THE CAMPAIGN to stop Scottish Power reducing the water flow in Ayrshire’s most productive salmon river, is gathering strength.  Signatories to the Save the Doon online petition have doubled in just a matter of days and the various groups of objectors have now unified under a single steering committee to co-ordinate their efforts.

David Cosh, of Doonfoot Fishings who is helping to pull the campaign together, said today:

“Our target is to achieve 45,000 signatories.  That might seem high for a small river and area such as ours, but if we can achieve that result, the Scottish Power plan will have to be referred to the House of Commons.”

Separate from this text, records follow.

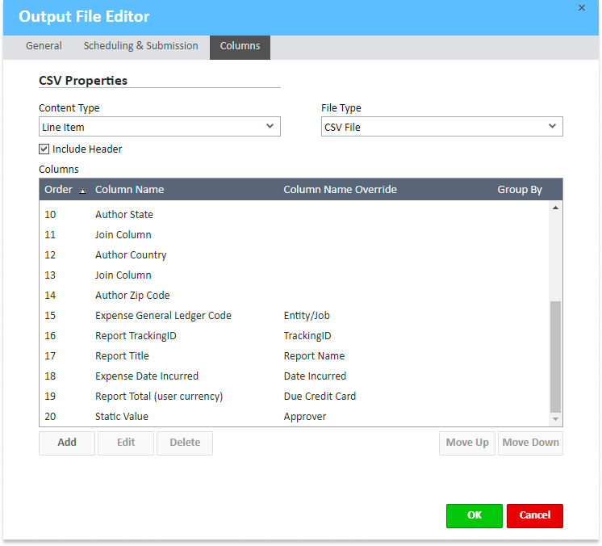Select the Static Value row
This screenshot has width=602, height=546.
[122, 417]
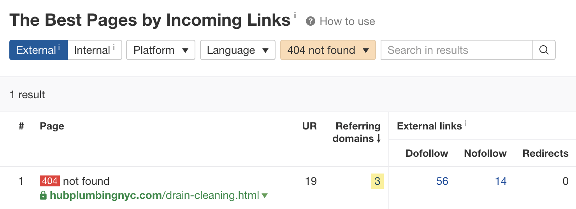Open the Platform dropdown

(160, 50)
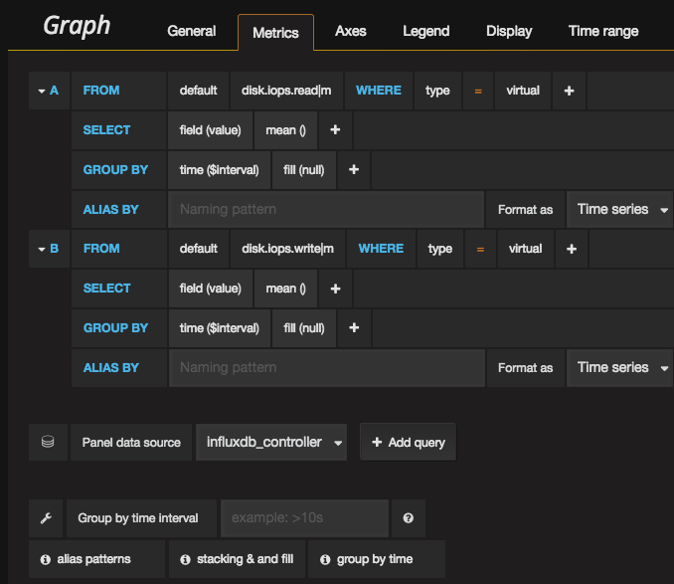Click the plus icon in query A WHERE row

(x=570, y=91)
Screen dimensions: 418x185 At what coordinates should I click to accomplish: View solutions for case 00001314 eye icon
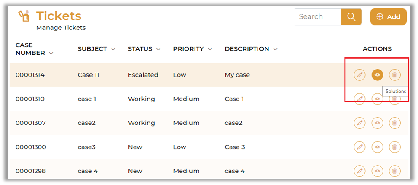pyautogui.click(x=377, y=75)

He said the campaign was only just starting to get into gear.  A comprehensive plan of actions is expected to emerge when the committee meets again next month.

A compensation flow of 45 million gallons per day was agreed as part of the Galloway Water Power Act in 1935 after Loch Doon was dammed for hydro-electricity generation.

The campaigners say Scottish Power proposes to cut this to  28 million gallons per day and transfer the surplus to the Kirkudbrightshire Dee where it can boost electricity generation and consequently its profits.

They predict a “drastic impact” on salmon stocks and other species such as the freshwater pearl mussel and say the action “would effectively finish the Doon as a salmon river of any consequence.”

Cosh asks: “We are very disappointed that angling interests were not consulted about the Scottish Power plan and are interested to know why seasonal cuts in water flows appears not to have been considered.

“It might have made sense to reduce the water flow for six months during the winter, when salmon stocks were less likely to be affected.”

Doonfoot Fishings salmon

Doonfoot Fishings salmon

According to the Ayrshire Rivers Trust’s management plan, the River Doon has “consistently returned the highest salmon catch of all the Ayrshire rivers and the proposal may have a significant impact on the fishery.”

However, some biologists are understood to be less convinced that reduced water flows, while impacting fishery interests,  will necessarily seriously damage the overall ecology of the river.

Scottish Power, in a statement today says it is studying the feasibility of a  reduction in the baseline compensation flow “to allow greater flexibility for variable flows and freshets i.e. to replicate natural conditions in the Doon and in other parts of the Hydro scheme.”